If you really want to leave aString undistrubed I will make a copy of
aString.

Comment 25

17 years ago
Only one minor point and it is ready (I can live with your patch as
it stands). For:

+    aBoundingMetrics += bm;

you need something like:

PRBool firstTime = PR_TRUE; // outside the loop

...

if (firstTime) {
  firstTime = PR_FALSE;
  aBoundingMetrics  = bm; // initialization
}
else {
  aBoundingMetrics += bm;
}

[This is because the leftbearing and rightbearing work in different ways, and
other values can be negative (instead of zero) at initialization]
(Assignee)

Comment 26

17 years ago
Created attachment 34697 [details] [diff] [review]
patch with MathML initialization addition

Comment 27

17 years ago
OK, great. rr=rbs  (rr = real review :-) - The other folks on other platforms
could follow suit if they want things like view-source to work great.
(Assignee)

Comment 28

17 years ago
changed the title from:

  buffer overrun likely's in nsFontMetricsGTK::GetWidth/DrawString

to:

  nsFontMetricsGTK::GetWidth/DrawString ignore beyound 512 chars
Summary: buffer overrun likely's in nsFontMetricsGTK::GetWidth/DrawString → nsFontMetricsGTK::GetWidth/DrawString ignore beyound 512 chars
(Assignee)

Updated

17 years ago
Whiteboard: patch need review 2001-05-11 20:37 → patch waiting for super-review 2001-05-15 21:30

Comment 29

17 years ago
Something to fix at your check-in time ('||' instead of '&&')
+  if (!aString && 0 >= aLength)
+    return NS_OK;
 
-  if (aString && 0 < aLength) {

=>
+  if (!aString || 0 >= aLength)
+  gdk_error_trap_push(); // tell gdk not to exit if this fails
   GdkFont* gdkFont = ::gdk_font_load(mName);
+  gdk_error_trap_pop();

Why are those error traps there?

OK, I have to ask.  Why are we using a statically allocated buffer and using
loops intead of using some kind of dynamically allocated buffer?  If you're
worried about doing an allocation on every call you can use a global buffer that
is ever-increasing if you want.  Is there some X limitation that keeps a buffer
that is > 512 bytes working?

Also, I suspect that since we are doing small chunks that we are causing more
server round trips since much of this is calculated on the server.
(Assignee)

Comment 31

17 years ago
oops: this is a fix for bug 59355

+  gdk_error_trap_push(); // tell gdk not to exit if this fails
   GdkFont* gdkFont = ::gdk_font_load(mName);
+  gdk_error_trap_pop();

I'll take it out of this checkin and put it there.

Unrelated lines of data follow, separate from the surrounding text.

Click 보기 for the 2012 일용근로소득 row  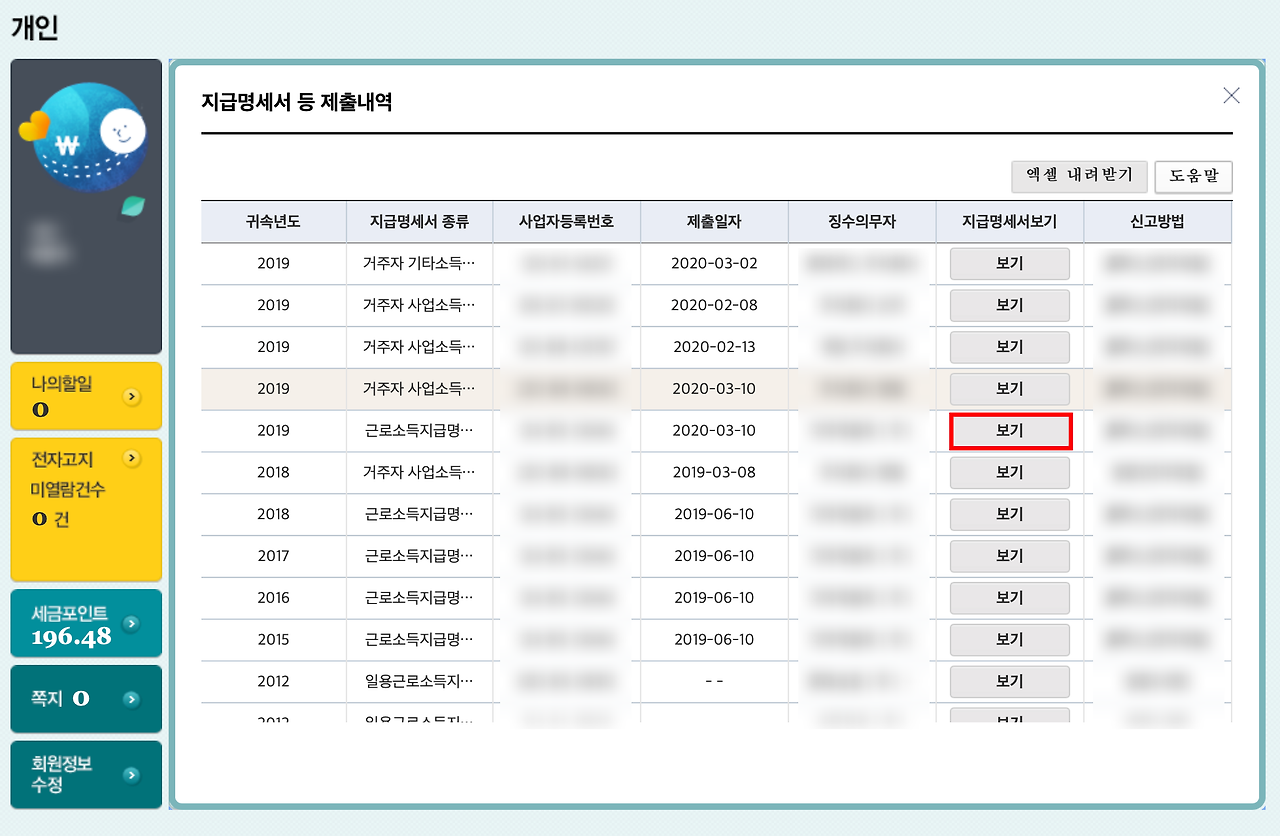1009,681
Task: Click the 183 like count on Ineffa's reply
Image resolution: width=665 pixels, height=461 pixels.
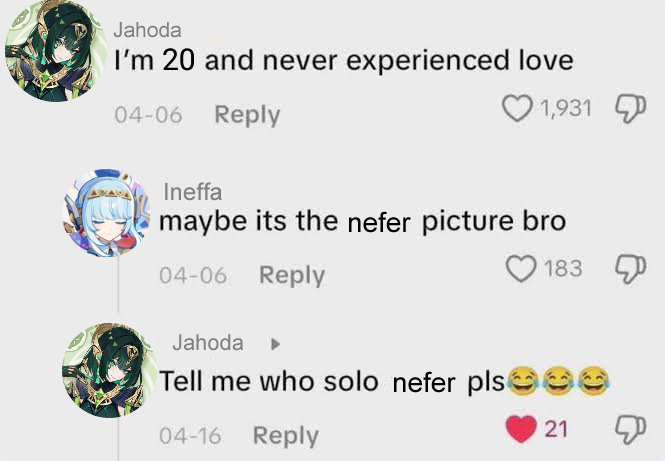Action: pyautogui.click(x=563, y=268)
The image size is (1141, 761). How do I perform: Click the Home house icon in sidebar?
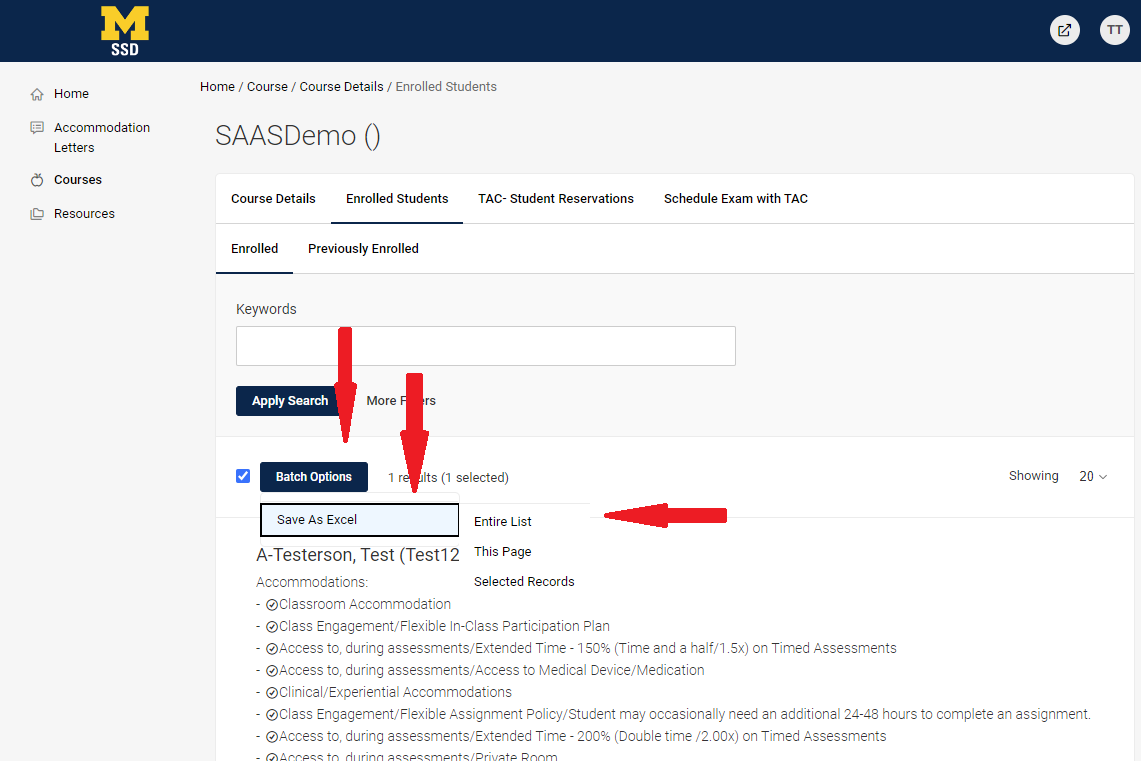coord(37,94)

Regarding dynamic vs static buffers:
We have been working for a long time with a fixed bugger and without looping.
I doubt that this code will loop except for view source (which is the reason
we never fixed this before this. I would not want the typical case to suffer
to support the infrequent case. Thus I'd prefer not to allocate memory.

Then only allocate when you go over the 512 byte size.  That in itself would be
a lot less code and a lot less prone to errors than what you have there since it
would only require one check to see if it was bigger, one extra variable and a
check to see if you need to free it on the way out of the function.
(Assignee)

Comment 33

17 years ago
I only intended to spend a couple of hours on this old low priority bug.

I'm over that by a factor of 5 now

Marking future.
Target Milestone: mozilla0.9.1 → Future
(Assignee)

Comment 34

17 years ago
Created attachment 34908 [details] [diff] [review]
yataap (yet another try at a patch)
(Assignee)

Comment 35

17 years ago
grumble, grumble, grumble

Comment 36

17 years ago
Xlib-toolkit and Xprint have the same problem and should be patched, too...

Comment 37

17 years ago
This buffer is for notes you don't want to save, and for Lisp evaluation.
If you want to create a file, visit that file with C-x C-f,
then enter the text in that file's own buffer.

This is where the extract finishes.